In presenting the plan, Trustee Neale Byrnes said the Tollway originally had a different concept in mind for its flood mitigation solution.
“Their plan was to have an open-surface water detention area that would be surrounded by an eight-foot chain-link fence. Not exactly picturesque,” Byrnes said.
Village officials asked the Tollway to look into the cost difference between a surface system and an underground solution, according to Byrnes. Ultimately, the Tollway agreed to the less obtrusive approach.
“They’ll basically put a crib under there that will handle all the water,” Byrnes said, noting its natural fit in the area with parkland immediately to the south. “It will be covered with grass, and this will just be an extension of Woodland Park.”

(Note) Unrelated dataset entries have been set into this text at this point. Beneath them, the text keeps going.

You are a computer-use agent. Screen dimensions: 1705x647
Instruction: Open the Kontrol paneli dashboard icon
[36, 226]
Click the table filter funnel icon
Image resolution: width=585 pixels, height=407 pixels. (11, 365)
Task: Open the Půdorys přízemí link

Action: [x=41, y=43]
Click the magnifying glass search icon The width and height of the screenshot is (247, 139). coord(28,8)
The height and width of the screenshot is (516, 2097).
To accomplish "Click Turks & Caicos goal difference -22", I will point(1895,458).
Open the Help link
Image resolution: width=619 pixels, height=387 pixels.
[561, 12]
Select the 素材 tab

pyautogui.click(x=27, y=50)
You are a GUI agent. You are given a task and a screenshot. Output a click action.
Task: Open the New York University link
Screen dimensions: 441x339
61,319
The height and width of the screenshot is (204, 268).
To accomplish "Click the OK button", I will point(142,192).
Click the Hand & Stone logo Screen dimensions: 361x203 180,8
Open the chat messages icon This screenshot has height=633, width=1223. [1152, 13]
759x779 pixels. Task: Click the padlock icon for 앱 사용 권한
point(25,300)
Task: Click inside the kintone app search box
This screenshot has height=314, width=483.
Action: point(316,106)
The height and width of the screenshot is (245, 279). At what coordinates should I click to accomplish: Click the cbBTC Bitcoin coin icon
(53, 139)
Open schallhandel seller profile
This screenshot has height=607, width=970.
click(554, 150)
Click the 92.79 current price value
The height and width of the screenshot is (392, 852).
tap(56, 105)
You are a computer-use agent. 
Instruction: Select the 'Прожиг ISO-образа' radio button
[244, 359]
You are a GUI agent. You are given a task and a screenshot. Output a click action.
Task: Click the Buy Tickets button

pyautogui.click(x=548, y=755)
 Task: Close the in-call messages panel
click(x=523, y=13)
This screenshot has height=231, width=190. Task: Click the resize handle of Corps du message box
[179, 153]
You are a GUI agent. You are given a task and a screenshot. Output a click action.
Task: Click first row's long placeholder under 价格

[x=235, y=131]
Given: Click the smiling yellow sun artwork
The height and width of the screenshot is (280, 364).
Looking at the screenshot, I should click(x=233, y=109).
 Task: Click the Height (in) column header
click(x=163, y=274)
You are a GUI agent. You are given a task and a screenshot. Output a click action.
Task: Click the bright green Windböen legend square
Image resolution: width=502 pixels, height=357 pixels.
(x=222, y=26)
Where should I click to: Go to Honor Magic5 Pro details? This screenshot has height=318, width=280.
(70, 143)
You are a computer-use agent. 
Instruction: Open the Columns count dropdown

Village President Tom Cauley said village officials engaged in protracted negotiations with the Tollway on the matter, giving special credit to assistant village manager Brad Bloom and attorney Bill Ryan, who was hired to represent the village on Tollway issues.
Cauley cited the installation of underground storage cribs in recent years near the Highland train station parking lot and near Kensington School at Madison Street and Ogden Avenue.
“We haven’t had any flooding on Madison, and that used to flood every time we got heavy rains,” he remarked.
The Tollway will bear the cost of installing the detention tank and landscaping the site once completed. The village, which will permit the Tollway to remove 58 trees on the site if necessary as part of the project, will be responsible for maintaining the grounds. The Tollway is responsible for maintaining the underground storage, and the village is prohibited from placing any structure on the property.
Cauley called the agreement a “victory” for the village, and especially residents of the Woodlands who live near the site.
“The expansion of the tollway’s bad enough, but to add this insult to injury to this neighborhood was just too much,” he said. “It seemed to us to be a very good deal. I think having a park will ameliorate some of the detraction that comes from widening the Tollway.”
Trustees are expected to approve the agreement at their Tuesday, Sept. 20, meeting.